Year: Single; Peak chart positions; Certifications; Album
US Country: US Country Airplay; US; CAN Country
2010: "Family Man"; 14; 84; 46; Craig Campbell
2011: "Fish"; 23; 83; —; RIAA: Gold;
"When I Get It": 38; —; —
2012: "Outta My Head"; 25; 15; 90; —; Never Regret
2013: "Keep Them Kisses Comin'"; 15; 9; 72; 29; RIAA: Gold;
2015: "Tomorrow Tonight"; —; 39; —; —; See You Try
2016: "Outskirts of Heaven"; 32; 24; —; —
2018: "See You Try"; —; 41; —; —
2021: "Never Mine"; —; —; —; —; TBD
2025: "Missing You" (remix); —; —; —; —; See You Try
"—" denotes releases that did not chart

===Guest singles===

| Year | Single | Artist | Album |
|---|---|---|---|
| 2016 | "Back to Georgia" | The Lacs | Outlaw in Me |

===Music videos===

| Year | Video | Director |
| 2010 | "Family Man" | Shaun Silva |
| 2011 | "Fish" | Wes Edwards |
| "Fish" (Daytime Version) |  |
| "I'll Be Home for Christmas" | Marcel |
| 2012 | "When I Get It" | Wes Edwards |
| "Outta My Head" | Mason Dixon |
| 2014 | "Keep Them Kisses Comin'" | Shea Windley |
| 2013 | "The Sunshine Club" (with Troy Cassar-Daley) | Duncan Toombs |
| 2015 | "Tomorrow Tonight" | Chris Hicky |
| 2016 | "Back to Georgia" (with The Lacs) | Ed Pryor |
| 2021 | "Good Things Come To Those Who Drink" | Ben Boutwell |

==Personal life==

Campbell is married to his wife, Mindy.
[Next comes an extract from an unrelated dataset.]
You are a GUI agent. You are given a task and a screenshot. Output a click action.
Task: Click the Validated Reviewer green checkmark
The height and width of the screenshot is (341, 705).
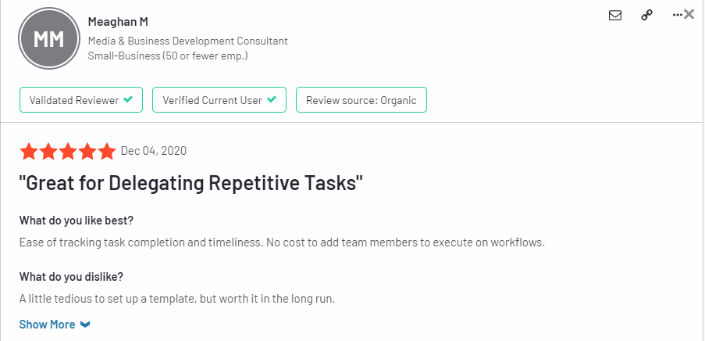click(x=128, y=99)
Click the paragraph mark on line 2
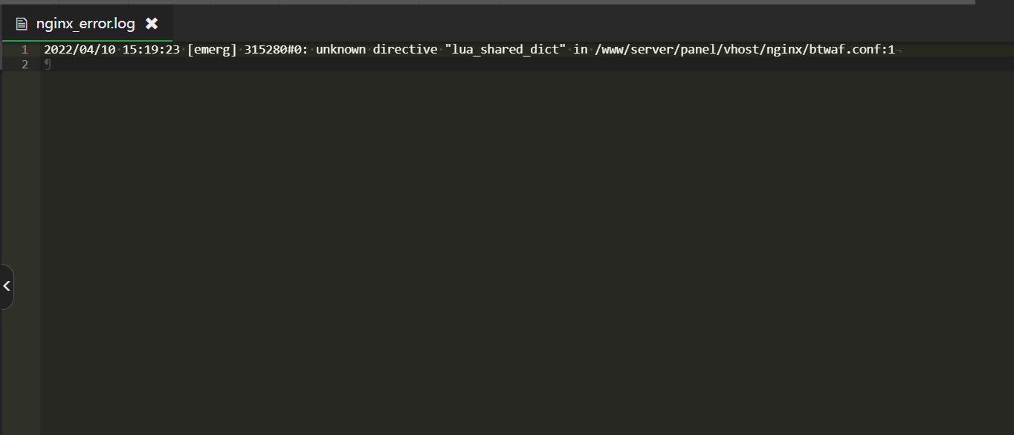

They own and operate the Grindstone Cowboy, in Eagleville, Tennessee southwest of Murfreesboro and another coffee shop with the same name in Shelbyville, Tennessee southeast of Eagleville. Craig Campbell was initiated on April 24, 2014 as an honorary initiate into the Pi Kappa Alpha Fraternity of Mu Beta Chapter at Kennesaw State University in Kennesaw, Georgia by the chapter’s charter president, Will Potts.